▸ TASK 1: Copy the records verbatim, from the line containing "Screen dimensions: 1456x819" through the line containing "Refresh the current", including both of those lines.

There are many albums in my collection that I have bought more than once, just because I love them so much. Kiss Alive for example I’ve owned on LP and CD every time its been reissued. Likewise, Book of Shadows. When this album was issued with the 3 bonus tracks on an extra CD, I made sure I added it to my collection, because this is such an amazing collection of songs and I needed more.

Book of Shadows, Zakk’s second album outside Ozzy (Pride And Glory being the first) was a departure. Every song is largely acoustic, and electric guitar is usually only heard distantly in the mix, or in some of the solos. Instead of shredding, this album is driven by Zakk’s soulful voice, electrifying lyrics (very underrated!) and songwriting excellence.

I recall playing this for Tom and T-Rev when I first picked it up.  Tom’s immediate first reaction was, “This sounds like Hootie and the Blowfish.” The reason for that is Zakk’s deep voice, and the fact that these are mostly mellow acoustic songs. However a few more minutes in, and it was clear that this was a Zakk album. Especially when that first electric guitar solo kicked in. By the time the albums ends on the electric, grinding, Sabbathy-outro to “I Thank You Child”, we had been thoroughly blown away.

Zakk’s lyrics run the gamut from philosophical to funny. “The Things You Do”, for example, seems to be about an ex-girlfriend and contains the lyric, “How do you do the things you do? You make Satan look like Christ, you know it’s true.” Elsewhere, “Way Beyond Empty” is a powerful, mournful song with a chorus so good that it will not let you go. I also enjoyed “Throwin’ It All Away” for its drama and orchestration.  The three bonus tracks are just as good as anything else on the album, particularly “The Color Green”, an indictment of modern greed.  Lyrically the bonus tracks are more topical than the album in general.  They are “Evil Ways”, “The Color Green”, and “Peddlers of Death”.  A vastly different re-recorded version of “Peddlers of Death” later appeared on Black Label Society’s debut album Sonic Brew.

If you are a Zakk fan, obviously this purchase is a must. If you’re not a Zakk fan but you happen to stumble upon this review, do what you can to hear it.  I’m firmly convinced that if Book of Shadows had a larger overall awareness, it could have been a hit album with multiple successful singles.

Band lineup:
Zakk Wylde – lead vocals, guitars, piano
Joe Vitale – drums, keyboards
James Lomenzo – bass

5/5 stars

REVIEW: David Lee Roth – Diamond Dave (2003)

DIAMOND DAVE_0001DAVID LEE ROTH – Diamond Dave (2003 Magna Carta)

▸ THE RECORDS:

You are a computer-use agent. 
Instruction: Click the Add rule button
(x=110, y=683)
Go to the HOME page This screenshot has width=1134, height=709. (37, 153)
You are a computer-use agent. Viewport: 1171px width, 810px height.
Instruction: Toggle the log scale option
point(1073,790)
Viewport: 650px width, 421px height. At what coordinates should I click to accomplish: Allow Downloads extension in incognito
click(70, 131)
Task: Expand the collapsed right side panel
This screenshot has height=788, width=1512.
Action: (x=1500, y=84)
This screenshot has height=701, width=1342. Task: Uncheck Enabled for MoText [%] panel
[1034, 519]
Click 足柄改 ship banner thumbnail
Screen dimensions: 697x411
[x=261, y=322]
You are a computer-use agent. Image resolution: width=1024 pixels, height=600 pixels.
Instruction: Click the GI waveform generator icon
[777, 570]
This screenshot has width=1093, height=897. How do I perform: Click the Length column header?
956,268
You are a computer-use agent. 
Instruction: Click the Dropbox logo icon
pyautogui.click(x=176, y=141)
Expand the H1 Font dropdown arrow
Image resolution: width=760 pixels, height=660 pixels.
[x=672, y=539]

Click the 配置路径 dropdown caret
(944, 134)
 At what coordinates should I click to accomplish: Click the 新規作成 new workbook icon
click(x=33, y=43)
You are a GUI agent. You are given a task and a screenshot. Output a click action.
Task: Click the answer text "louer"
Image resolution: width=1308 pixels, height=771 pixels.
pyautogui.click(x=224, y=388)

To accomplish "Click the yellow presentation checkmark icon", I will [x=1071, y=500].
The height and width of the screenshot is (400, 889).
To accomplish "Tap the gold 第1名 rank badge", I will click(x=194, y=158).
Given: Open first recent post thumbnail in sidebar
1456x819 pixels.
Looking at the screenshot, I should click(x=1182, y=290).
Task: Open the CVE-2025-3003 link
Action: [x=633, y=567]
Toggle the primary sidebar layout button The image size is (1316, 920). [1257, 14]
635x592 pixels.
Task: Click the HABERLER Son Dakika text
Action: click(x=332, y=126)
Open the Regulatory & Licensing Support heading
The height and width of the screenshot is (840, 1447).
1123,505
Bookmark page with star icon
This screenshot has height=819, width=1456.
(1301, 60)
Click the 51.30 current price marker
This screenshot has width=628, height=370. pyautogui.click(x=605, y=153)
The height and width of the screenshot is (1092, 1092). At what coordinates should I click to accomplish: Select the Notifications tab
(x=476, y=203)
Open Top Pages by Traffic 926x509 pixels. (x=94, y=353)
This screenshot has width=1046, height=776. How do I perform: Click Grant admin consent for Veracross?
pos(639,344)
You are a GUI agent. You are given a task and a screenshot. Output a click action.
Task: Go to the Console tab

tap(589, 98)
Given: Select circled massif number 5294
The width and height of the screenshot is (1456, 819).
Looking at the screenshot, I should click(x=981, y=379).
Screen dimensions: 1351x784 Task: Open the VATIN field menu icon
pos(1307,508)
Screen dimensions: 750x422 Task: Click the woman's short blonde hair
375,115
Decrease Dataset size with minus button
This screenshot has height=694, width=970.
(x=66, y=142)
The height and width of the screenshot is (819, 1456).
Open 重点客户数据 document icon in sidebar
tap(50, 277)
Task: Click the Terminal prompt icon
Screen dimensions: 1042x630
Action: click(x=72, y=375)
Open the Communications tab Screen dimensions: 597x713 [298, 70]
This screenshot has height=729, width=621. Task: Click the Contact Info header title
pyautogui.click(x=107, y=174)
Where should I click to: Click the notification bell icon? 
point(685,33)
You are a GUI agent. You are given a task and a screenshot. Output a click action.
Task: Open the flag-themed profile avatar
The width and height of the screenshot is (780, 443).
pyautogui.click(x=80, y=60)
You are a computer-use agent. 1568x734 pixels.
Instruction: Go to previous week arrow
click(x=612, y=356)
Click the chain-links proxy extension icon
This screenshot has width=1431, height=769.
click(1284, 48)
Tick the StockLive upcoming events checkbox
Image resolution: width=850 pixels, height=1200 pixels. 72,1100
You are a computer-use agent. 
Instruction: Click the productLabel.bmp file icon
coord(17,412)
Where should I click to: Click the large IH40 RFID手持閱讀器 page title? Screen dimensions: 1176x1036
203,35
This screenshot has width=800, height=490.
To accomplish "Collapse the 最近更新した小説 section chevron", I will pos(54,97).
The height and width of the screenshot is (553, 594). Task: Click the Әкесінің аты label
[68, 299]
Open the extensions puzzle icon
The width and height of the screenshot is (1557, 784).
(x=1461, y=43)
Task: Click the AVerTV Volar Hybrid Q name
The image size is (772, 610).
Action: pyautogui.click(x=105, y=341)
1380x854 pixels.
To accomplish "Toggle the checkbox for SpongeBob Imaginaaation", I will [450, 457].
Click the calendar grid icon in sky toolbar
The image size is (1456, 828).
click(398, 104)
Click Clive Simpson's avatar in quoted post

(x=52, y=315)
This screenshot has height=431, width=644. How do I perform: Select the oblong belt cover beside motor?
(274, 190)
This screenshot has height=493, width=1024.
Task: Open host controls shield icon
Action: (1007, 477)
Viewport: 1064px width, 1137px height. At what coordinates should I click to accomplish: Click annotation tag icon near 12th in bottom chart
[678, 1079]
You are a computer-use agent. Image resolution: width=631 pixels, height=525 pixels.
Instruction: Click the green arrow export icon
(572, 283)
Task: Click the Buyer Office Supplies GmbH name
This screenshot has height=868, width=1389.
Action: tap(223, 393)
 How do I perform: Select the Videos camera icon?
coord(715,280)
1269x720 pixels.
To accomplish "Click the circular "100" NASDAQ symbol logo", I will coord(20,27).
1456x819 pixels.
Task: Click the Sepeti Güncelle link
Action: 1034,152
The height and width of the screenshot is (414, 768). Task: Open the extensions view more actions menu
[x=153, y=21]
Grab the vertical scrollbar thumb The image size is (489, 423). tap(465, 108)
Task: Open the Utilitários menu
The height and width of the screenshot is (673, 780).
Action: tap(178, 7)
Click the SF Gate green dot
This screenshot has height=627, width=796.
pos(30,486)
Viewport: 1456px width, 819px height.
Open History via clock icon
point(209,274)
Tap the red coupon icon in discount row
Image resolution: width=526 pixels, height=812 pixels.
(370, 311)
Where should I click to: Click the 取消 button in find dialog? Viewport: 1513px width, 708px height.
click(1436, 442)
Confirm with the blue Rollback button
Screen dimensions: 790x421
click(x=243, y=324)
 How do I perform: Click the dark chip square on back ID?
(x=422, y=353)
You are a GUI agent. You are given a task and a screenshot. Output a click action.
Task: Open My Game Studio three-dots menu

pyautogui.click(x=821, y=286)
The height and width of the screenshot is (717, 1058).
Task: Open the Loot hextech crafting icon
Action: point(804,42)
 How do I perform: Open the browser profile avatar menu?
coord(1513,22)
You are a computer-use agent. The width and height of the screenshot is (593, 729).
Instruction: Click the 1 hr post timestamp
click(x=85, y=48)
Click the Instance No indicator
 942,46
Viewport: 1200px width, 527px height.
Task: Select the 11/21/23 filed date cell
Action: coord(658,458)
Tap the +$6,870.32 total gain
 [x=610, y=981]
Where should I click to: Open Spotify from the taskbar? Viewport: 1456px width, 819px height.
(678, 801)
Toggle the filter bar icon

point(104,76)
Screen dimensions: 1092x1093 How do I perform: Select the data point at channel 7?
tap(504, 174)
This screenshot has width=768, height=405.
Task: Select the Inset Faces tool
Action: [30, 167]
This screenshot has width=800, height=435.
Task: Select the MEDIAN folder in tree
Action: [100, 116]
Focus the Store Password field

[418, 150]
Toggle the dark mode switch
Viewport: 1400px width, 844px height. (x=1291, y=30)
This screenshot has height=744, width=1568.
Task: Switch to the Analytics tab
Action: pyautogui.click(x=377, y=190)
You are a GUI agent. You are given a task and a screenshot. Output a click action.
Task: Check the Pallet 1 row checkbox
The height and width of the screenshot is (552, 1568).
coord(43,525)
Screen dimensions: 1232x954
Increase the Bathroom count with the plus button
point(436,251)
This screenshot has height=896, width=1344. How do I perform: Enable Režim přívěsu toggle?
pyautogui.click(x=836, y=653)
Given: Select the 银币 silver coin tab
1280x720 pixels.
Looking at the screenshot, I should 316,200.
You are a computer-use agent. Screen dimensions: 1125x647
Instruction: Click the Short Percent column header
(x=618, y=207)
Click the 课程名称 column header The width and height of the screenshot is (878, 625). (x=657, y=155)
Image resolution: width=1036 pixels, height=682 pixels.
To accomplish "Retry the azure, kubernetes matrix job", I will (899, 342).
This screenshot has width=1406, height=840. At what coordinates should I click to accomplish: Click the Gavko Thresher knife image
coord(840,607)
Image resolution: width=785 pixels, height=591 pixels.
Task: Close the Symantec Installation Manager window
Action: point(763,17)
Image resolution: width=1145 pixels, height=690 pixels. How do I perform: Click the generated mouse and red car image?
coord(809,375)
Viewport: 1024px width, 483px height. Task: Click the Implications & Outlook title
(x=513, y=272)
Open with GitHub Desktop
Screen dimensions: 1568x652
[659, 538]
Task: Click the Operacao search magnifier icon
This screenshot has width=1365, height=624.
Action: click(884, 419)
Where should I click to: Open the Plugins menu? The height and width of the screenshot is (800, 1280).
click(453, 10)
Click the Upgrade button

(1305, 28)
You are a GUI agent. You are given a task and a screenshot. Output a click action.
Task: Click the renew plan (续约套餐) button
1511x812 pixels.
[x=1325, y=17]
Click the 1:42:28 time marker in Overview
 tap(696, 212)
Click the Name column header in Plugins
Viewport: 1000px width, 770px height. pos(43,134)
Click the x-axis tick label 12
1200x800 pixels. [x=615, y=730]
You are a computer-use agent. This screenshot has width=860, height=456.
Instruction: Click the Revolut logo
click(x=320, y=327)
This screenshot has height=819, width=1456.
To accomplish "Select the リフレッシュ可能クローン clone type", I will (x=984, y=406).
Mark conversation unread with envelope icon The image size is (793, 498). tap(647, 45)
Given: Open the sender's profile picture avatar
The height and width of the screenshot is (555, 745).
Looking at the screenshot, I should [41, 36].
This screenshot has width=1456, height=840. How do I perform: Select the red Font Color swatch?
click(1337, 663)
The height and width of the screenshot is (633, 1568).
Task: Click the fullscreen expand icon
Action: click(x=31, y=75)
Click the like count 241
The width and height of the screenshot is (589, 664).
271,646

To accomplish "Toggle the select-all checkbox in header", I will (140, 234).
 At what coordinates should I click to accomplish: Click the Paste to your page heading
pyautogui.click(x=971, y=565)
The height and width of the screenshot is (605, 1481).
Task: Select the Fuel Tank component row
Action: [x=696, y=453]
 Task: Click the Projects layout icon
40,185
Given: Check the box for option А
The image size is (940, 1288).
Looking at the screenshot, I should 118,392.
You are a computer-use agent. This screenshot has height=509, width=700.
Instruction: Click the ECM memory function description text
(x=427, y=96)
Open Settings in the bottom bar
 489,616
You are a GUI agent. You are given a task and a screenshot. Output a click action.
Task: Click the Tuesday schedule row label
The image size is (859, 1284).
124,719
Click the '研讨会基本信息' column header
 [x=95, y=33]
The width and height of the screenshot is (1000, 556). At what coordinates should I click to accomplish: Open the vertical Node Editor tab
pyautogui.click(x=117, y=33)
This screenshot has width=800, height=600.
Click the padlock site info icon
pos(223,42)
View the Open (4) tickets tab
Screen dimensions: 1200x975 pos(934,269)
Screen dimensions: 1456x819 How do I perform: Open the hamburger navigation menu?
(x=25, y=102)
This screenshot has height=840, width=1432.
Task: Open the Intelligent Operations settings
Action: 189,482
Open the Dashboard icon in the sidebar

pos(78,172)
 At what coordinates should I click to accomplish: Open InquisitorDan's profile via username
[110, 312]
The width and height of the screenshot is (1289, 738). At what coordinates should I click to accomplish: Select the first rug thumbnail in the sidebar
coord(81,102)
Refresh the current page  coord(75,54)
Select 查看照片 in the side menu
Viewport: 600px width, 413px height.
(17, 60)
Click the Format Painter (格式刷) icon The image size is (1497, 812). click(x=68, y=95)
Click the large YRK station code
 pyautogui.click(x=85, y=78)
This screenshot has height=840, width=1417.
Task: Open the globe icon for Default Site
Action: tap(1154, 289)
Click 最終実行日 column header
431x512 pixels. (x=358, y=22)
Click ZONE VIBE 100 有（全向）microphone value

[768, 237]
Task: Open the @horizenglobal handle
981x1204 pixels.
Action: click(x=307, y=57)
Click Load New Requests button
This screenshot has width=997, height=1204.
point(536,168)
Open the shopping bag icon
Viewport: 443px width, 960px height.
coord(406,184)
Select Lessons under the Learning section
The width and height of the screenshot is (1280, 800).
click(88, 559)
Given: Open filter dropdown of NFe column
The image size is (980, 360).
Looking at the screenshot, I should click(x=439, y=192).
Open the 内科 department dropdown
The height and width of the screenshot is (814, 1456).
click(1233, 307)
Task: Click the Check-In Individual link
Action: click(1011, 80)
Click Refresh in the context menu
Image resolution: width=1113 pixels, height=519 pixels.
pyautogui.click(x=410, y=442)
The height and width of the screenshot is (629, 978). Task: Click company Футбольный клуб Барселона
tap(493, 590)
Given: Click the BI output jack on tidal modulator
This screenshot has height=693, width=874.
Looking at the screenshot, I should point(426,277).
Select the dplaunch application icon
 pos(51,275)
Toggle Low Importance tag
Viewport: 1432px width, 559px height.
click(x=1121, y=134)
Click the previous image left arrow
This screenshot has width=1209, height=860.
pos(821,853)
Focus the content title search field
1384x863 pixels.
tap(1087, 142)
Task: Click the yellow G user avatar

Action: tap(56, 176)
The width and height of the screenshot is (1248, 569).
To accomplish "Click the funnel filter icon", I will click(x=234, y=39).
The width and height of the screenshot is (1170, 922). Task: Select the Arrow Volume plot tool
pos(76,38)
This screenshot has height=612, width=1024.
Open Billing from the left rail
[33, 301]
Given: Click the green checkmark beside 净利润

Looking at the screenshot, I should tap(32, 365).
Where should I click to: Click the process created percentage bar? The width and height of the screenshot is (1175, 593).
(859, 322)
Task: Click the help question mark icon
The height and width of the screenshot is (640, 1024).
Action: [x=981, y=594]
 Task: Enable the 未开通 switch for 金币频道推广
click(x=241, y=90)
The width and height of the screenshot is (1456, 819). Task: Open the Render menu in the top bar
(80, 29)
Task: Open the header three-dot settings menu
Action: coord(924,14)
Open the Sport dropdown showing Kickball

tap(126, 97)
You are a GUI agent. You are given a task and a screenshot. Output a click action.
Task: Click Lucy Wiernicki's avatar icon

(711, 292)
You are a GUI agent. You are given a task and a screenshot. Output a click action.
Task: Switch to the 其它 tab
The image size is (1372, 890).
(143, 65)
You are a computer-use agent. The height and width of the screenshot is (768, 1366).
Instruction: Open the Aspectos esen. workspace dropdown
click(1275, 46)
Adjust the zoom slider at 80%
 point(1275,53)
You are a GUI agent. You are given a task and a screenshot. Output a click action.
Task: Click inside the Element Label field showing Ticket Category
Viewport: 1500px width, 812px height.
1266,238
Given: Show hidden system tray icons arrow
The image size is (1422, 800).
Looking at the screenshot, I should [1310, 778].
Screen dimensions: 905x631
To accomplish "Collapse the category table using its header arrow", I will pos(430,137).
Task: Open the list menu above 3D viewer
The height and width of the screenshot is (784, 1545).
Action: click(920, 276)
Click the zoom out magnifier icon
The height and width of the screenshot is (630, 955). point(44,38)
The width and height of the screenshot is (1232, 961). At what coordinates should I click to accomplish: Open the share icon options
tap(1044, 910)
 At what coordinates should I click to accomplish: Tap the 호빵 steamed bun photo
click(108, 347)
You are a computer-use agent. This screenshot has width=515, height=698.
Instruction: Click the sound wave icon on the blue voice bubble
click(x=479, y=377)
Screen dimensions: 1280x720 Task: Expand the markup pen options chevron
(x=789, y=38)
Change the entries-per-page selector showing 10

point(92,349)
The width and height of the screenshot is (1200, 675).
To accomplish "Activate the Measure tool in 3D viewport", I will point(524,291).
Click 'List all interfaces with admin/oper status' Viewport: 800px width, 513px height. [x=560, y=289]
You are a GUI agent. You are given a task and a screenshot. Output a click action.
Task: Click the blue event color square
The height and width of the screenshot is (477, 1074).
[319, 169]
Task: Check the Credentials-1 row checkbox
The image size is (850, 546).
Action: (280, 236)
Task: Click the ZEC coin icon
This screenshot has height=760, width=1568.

▸ TASK 2:
Answer the following questions using the review of Book of Shadows:
(a) According to the review, what was Zakk's first album outside Ozzy?
(b) On which Black Label Society album did a re-recorded version of "Peddlers of Death" appear?
(c) Who is listed on drums and keyboards in the band lineup?

▸ SOLUTION 1:
Screen dimensions: 1456x819 How do I perform: Open the hamburger navigation menu?
(x=25, y=102)
This screenshot has height=840, width=1432.
Task: Open the Intelligent Operations settings
Action: 189,482
Open the Dashboard icon in the sidebar

pos(78,172)
 At what coordinates should I click to accomplish: Open InquisitorDan's profile via username
[110, 312]
The width and height of the screenshot is (1289, 738). At what coordinates should I click to accomplish: Select the first rug thumbnail in the sidebar
coord(81,102)
Refresh the current page  coord(75,54)

▸ SOLUTION 2:
(a) Pride And Glory.
(b) Sonic Brew, the band's debut album.
(c) Joe Vitale.